==== Provided information

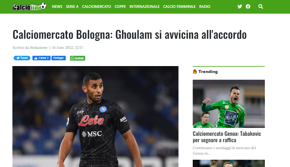Open the NEWS menu item
The width and height of the screenshot is (290, 167).
[57, 7]

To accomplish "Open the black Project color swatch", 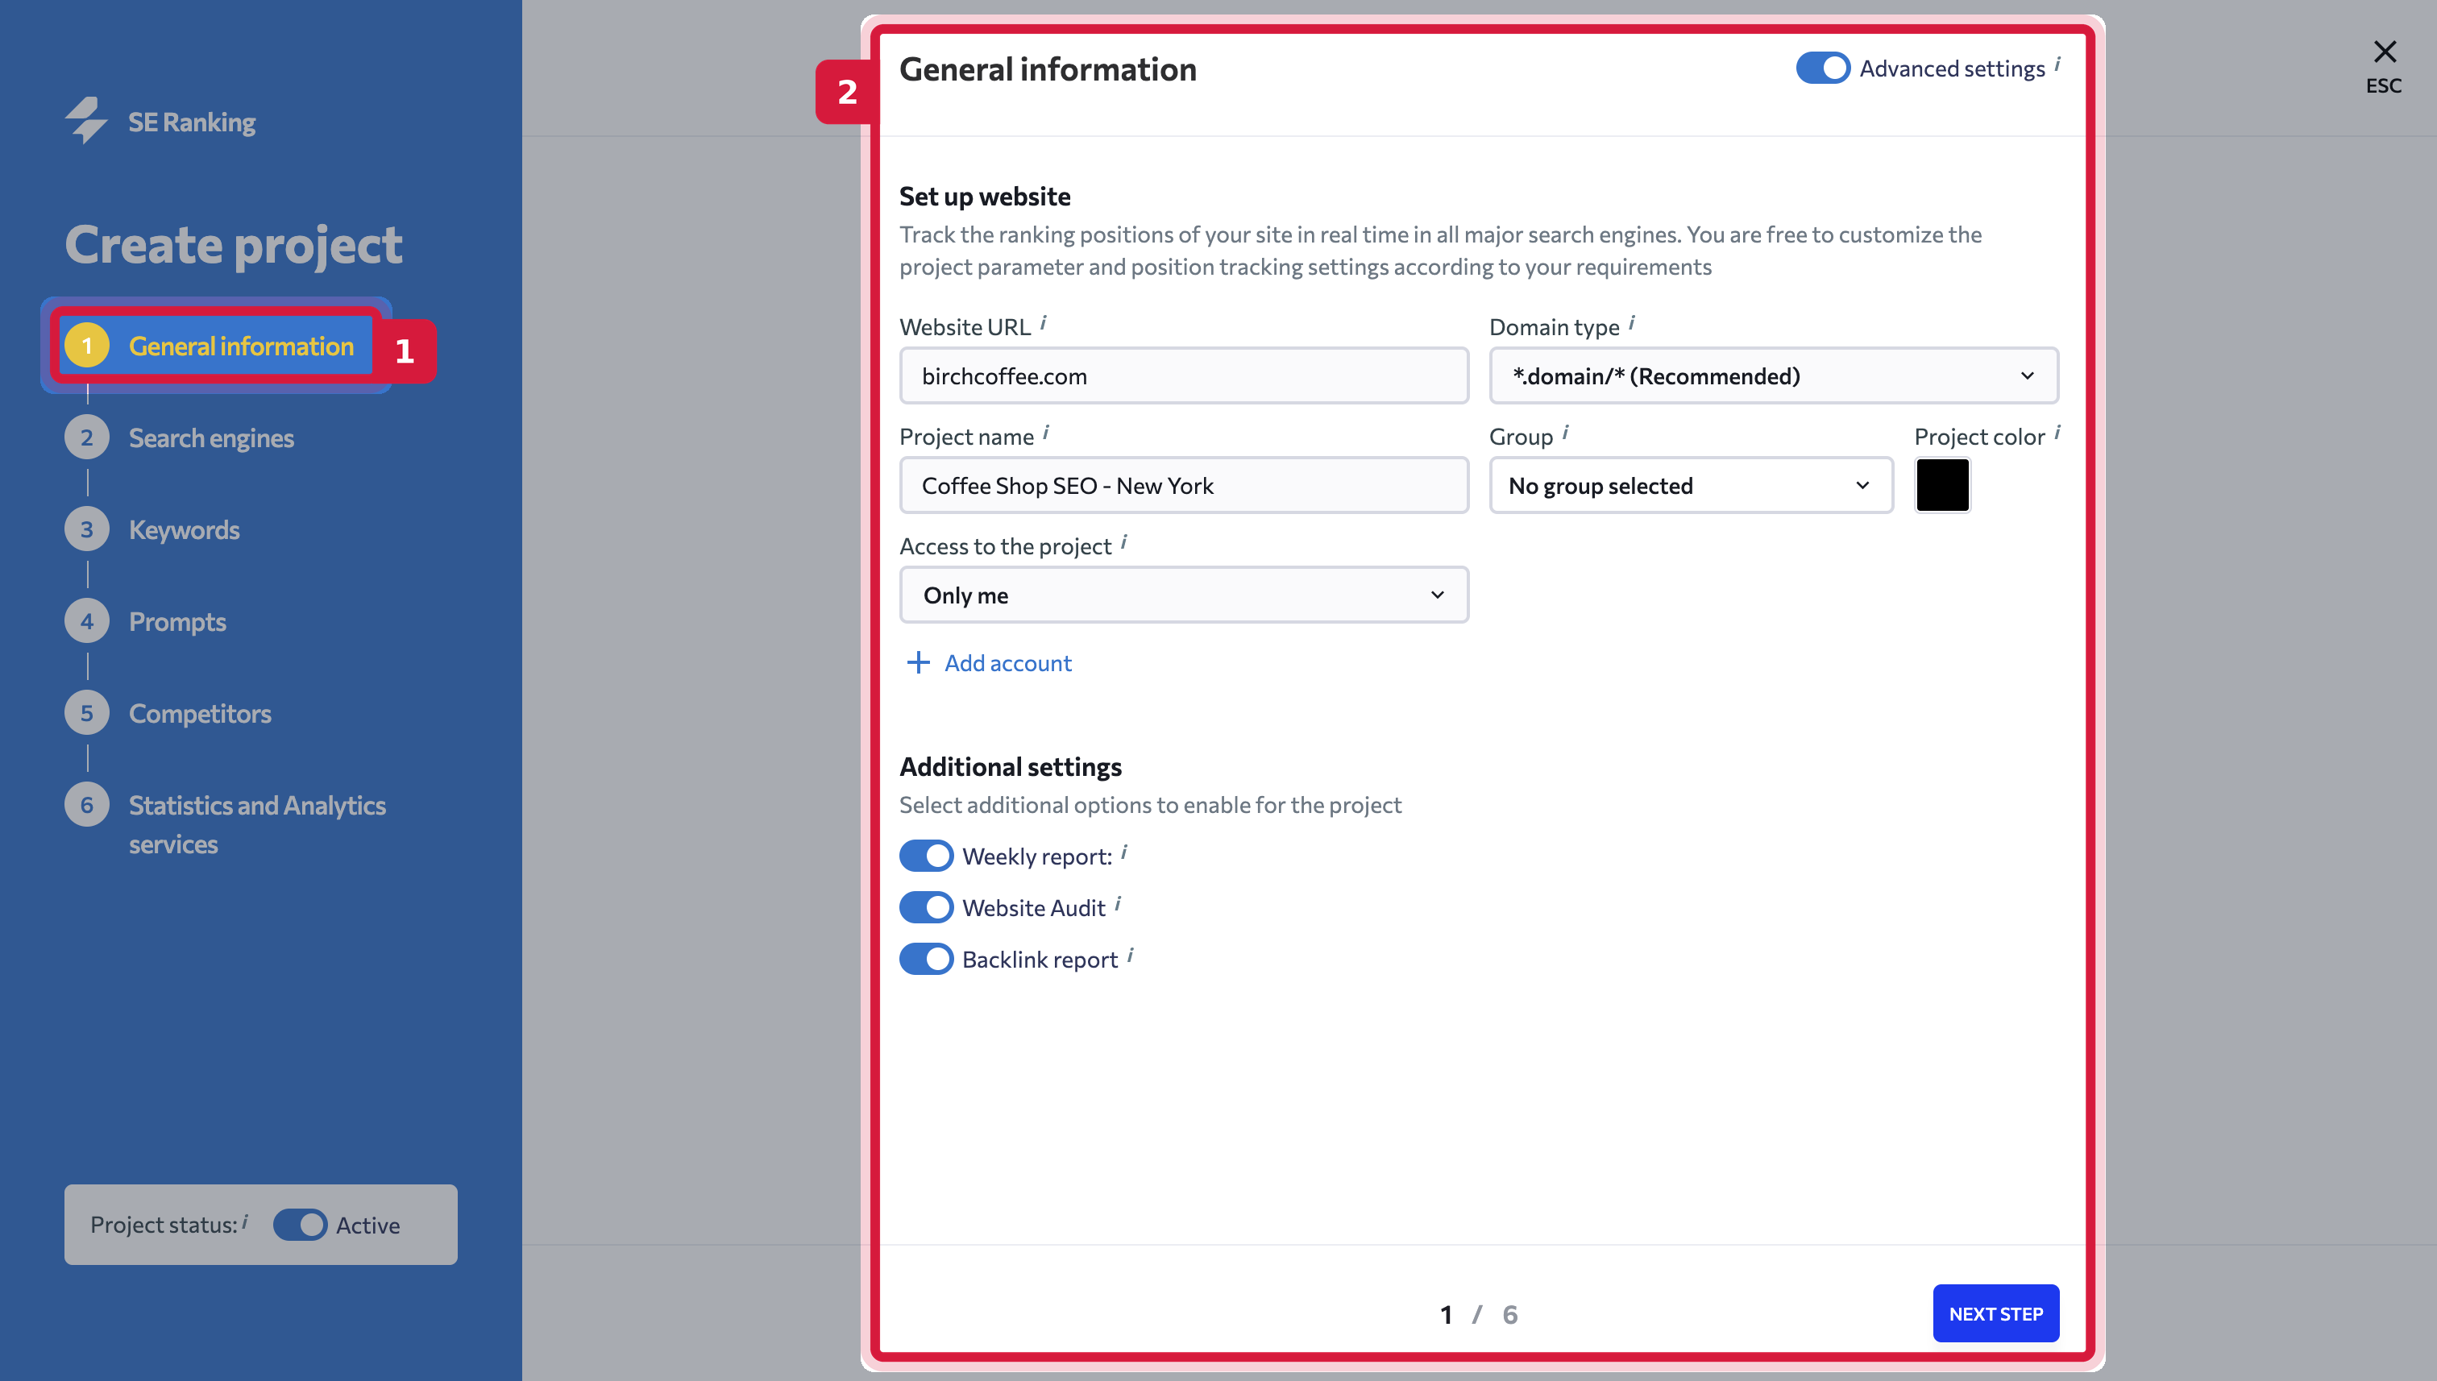I will 1942,486.
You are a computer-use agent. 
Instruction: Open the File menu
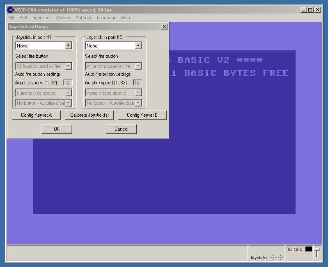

========

### Your instructions
The output must start at the line holding "You are a computer-use agent.", end at the last line of the listing above, and show each line exactly; please omit all pictures.

### Task solution
You are a computer-use agent. 
Instruction: Open the File menu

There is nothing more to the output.